Questo articolo è stato pubblicato da questo sito
“Questo è un processo farsa – commenta Roberto Salis -. Quello che viene contestato a mia figlia è assurdo. Sto raccogliendo un dossier sulle aggressioni neonaziste durante il Giorno dell’Onore: si tratta di militanti, che, a differenza di Ilaria, sono stati colti sul fatto nel commettere reati e rilasciati dopo due giorni. Bisogna far capire all’opinione pubblicato come sono andati realmente i fatti, e aiutarla a contestualizzare. La pressione dei media è stata essenziale, senza non saremmo arrivati a questo punto”.
La prima udienza, di tipo tecnico, si terrà a Budapest il 29 gennaio. Sarà pubblica e, oltre al padre, presenzierà la stampa oltre a esponenti del corpo diplomatico italiano. Si prevede che l’accusa mostri le proprie carte e l’imputata si dichiari non colpevole. Intanto, sono nati due comitati a sostegno del rimpatrio, uno gestito dalla famiglia, l’altro dagli ex compagni di liceo.

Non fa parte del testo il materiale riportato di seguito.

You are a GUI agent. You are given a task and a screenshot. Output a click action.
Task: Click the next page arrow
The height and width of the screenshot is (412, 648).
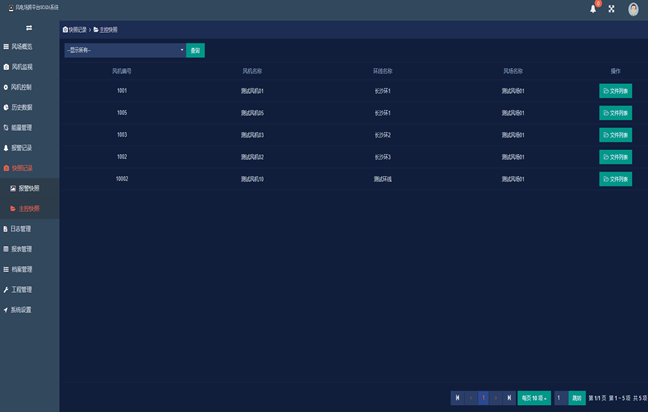[496, 398]
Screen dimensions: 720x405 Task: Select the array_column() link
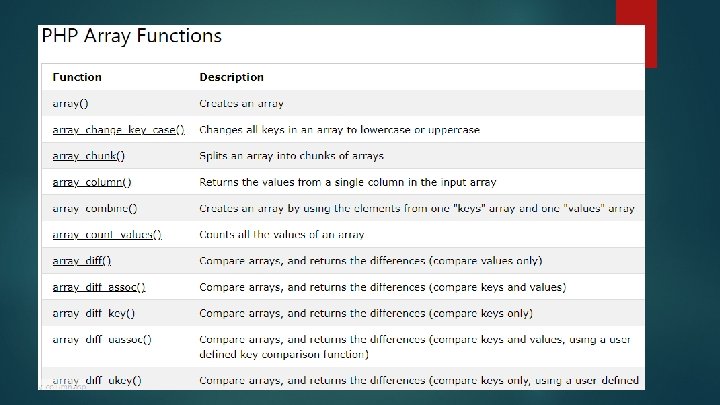tap(92, 182)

C’è anche una petizione online, che ha già raccolto quasi cinquantamila firme.
L’intervento di Tajani
Più volte Roberto Salis, che sta guidando la campagna per consentire alla figlia di attendere il verdetto del processo in Italia, ha lamentato la latitanza del centrodestra. Nei giorni scorsi Stefania Pucciarelli, presidente leghista della commissione Diritti umani del Senato, aveva detto a Wired: “Sentirò l’ambasciata ungherese per chiedere informazioni sul rispetto delle condizioni di detenzione di Ilaria”. Pucciarelli aveva anche dichiarato che il canale di comunicazione con il governo era aperto. Il senatore Sandro Sisler aveva confermato che la presidente del Consiglio Giorgia Meloni era informata del caso.

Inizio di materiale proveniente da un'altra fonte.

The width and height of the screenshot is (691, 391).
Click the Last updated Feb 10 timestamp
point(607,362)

Nel frattempo, il ministro degli Esteri, Antonio Tajani, ha dichiarato alle agenzie: “Ho chiesto un impegno attento da parte ungherese sulla situazione della nostra connazionale per garantire tutti i diritti che hanno i nostri detenuti“, ovvero un “trattamento rispettoso delle regole e della dignità della persona ed eventuali soluzioni alternative alla detenzione”.